Friedensstadt – City of Peace

April 19th, 2011 § 0 comments

Friedensstadt —  City of Peace
Indian name – Languntoutenunk 
( on N. 18 Rt., North of Wampum Village)
In April 1770, accepting an invitation from three Delaware (Lenni Lenape) Chiefs to move to the Beaver Valley, the members of the Moravian mission lead by David Zeisberger, traveling in 15 canoes, went down the Alligheny River, on down the Ohio, and up the Beaver River , where the mission village of Friedensstadt was found. 

The missionaries encouraged the Indian’s sports, all except warfare, went with them on hunting and fishing trips, and lived the life of their Indian friends.

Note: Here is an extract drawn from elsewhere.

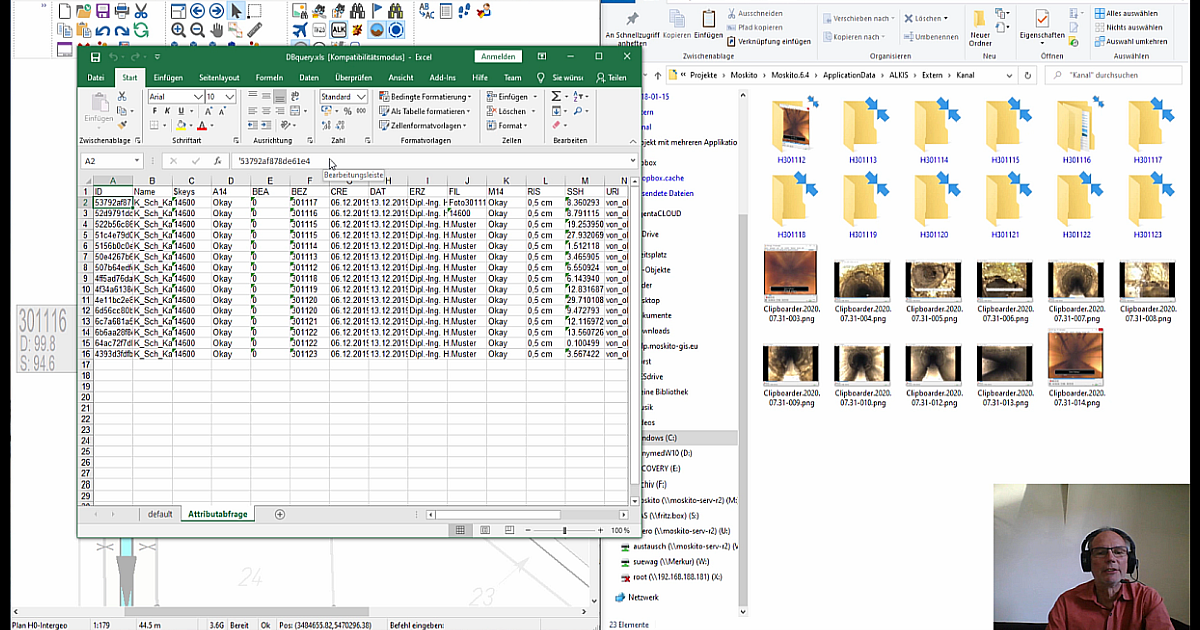Click the insert function fx icon
This screenshot has width=1200, height=630.
point(218,161)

The Christian Indians, however, were surrounded by far more numerous pagans, their own kinsmen, who mocked at them for doing women’s work, who under the influence of liquor insulted and injured them, and who even in sober moments rebuked and condemned them for deserting the folkways of their tribe.

The Indians saw and admired the consistency with which the missionaries practiced their own doctrines, but it must have been hard for them to credit the power of the white man’s religion when they saw people professing that religion engaged in bloody wars and even attempting to enlist the Indians against their enemies.

 Open warfare became an immediate treat, and so the missionaries and their Indians converts decided to accept a kind offer from the Indian Chiefs in Tuscarawas Valley in Ohio.

In April 1773 , the congregation held ” a solemn baptismal transaction which closed the public worship of the congregation at Friedensstadt and praise and thanksgiving was offered” .

The following day the church was leveled.